I sometimes joke that I was either so out of it (or so much into it) that I didn’t realize the sixties were over until 1980. It took me seven more years as a devotee of the ‘Church of the Three Day Drunk’ to bury the pain of that realization. I had my very last toke and drink on April 7, 1987.
Yet despite all that youthful folly, or perhaps because of it, it was during those years that I realized the possibility that there were ways of being and seeing that
were alternatives to consensus reality. Running into a Buddhist community taught me that one could achieve enlightenment via meditation and compassion, without delusions of faith.
It was also during those years that I encountered a community of stoner scientists and developed a love of science and math. Needing money, but too irresponsible to pursue a teaching career that had begun when I was nineteen years old, I became a carpenter, falling back on building skills I’d learned growing up on a farm.
So through all of that time spent oscillating between psychotropic enlightenment and drunken depression, I emerged as a tradesman, a somewhat lazy Buddhist meditator, and a student of empirical science and math. And, defying the chaos of those years, I was always seeking a better path. I never stopped reading, never stopped learning, and even did a bit of writing.
Now, some thirty years later – clean and sober – I’m a healthy old guy, happy most of the time.
So the question remains, “What other path could I have taken that would have brought me to an equally happy place without those twenty years in the academy of ecstasy/depression, my rocky-head-beating-against-a-stone-wall journey?”

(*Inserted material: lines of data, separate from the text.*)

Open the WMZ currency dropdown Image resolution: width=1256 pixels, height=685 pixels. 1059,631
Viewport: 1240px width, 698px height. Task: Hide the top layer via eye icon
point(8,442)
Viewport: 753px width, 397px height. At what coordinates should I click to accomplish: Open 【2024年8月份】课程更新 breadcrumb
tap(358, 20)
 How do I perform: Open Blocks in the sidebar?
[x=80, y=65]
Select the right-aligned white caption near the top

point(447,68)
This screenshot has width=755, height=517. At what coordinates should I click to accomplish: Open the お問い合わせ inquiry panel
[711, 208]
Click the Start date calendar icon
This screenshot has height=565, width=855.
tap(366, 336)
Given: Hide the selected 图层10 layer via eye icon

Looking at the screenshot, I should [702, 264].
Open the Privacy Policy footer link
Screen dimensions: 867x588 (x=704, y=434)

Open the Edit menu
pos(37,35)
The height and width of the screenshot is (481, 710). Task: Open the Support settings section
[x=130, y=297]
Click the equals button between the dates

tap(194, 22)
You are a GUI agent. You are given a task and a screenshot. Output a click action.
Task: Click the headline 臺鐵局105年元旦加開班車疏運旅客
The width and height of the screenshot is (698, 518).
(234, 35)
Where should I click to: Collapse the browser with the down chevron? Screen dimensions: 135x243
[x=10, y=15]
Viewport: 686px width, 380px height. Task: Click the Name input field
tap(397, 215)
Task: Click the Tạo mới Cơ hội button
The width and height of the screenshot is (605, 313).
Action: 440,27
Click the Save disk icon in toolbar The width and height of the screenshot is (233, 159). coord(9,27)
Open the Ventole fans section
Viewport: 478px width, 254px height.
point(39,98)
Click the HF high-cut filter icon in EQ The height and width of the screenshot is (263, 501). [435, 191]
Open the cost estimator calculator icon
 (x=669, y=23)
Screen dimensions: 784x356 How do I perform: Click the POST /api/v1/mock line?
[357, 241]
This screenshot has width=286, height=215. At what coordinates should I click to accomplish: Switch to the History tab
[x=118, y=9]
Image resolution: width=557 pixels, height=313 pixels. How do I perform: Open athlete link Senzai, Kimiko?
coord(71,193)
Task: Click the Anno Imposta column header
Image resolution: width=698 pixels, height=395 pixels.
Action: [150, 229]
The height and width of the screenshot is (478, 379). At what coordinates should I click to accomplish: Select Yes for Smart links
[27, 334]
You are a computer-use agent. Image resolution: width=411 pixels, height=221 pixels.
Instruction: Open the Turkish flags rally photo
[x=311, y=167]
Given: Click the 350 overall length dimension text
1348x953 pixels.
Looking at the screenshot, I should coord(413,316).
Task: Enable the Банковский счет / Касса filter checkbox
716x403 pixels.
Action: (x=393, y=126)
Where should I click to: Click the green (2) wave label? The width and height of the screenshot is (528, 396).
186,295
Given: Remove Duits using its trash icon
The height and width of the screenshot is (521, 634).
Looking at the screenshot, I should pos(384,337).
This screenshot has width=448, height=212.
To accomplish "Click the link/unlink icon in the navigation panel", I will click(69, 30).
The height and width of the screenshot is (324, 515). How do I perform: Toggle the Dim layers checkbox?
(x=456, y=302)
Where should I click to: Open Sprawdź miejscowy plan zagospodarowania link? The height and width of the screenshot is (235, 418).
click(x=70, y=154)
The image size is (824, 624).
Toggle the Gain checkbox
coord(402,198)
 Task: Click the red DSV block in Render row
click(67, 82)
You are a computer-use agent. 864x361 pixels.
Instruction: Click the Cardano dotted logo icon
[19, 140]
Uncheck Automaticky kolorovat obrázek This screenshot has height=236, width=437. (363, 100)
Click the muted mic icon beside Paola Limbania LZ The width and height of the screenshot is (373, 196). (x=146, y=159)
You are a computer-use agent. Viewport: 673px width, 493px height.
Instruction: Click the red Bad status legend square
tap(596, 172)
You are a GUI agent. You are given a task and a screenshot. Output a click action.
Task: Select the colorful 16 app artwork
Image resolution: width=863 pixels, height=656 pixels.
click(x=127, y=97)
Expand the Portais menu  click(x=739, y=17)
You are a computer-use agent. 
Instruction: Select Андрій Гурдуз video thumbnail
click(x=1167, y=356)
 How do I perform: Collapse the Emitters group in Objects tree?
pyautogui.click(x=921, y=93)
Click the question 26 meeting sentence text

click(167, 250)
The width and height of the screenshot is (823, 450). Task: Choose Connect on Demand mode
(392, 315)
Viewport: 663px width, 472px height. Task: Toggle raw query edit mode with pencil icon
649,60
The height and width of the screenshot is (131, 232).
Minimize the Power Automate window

That’s a tough challenge. Those years included hippy idealism, a genuine conviction that dropping out, turning on and tuning in, as espoused by Leary and friends, was a legitimate response in opposition to a life of meaningless acquisition. And I continue to believe that; even though I’ve now dropped into a neighborhood I love. I’m tuned in to voices from the street and the community, turned on enough to be serving and connecting with the world in any way I can.
Those wild years also bonded me to beat sensibilities, a love of bebop jazz, poetry, art, and philosophy both existential and spiritual – and nurtured a passion for reconciling science and logic with spiritual perspectives.
Even though I’ve arrived at a happy/poetic/rational way of seeing and being, with a quiet heart and an ongoing enjoyment of peace of mind (most of the time – I do still have moments of losing it); even though I’ve found a community I love and am wealthy beyond all expectations in connection and friendship, I still find myself asking, “What could I have done differently that could have brought a similar happy result?”
Had I known I could study creative writing, or had somehow stumbled into the information when I was younger, that might possibly have made a difference. Maybe finding as a young man the voice I only discovered later would have led me to similar explorations and discoveries, without those years of drunken delirium and depression. But recovering from that lunacy and learning to live in deep gratitude as a result, can that be found without suffering?
I don’t know. It’s interesting to contemplate paths not taken, but excessive time spent in ‘coulda been, woulda been, shoulda been’ isn’t all that productive. Looking back, I learned the lessons I had to learn – many of them through the College of Rocky Hard Knocks – but at least I learned them. For that I’m grateful, and while with some small caveats, no regrets.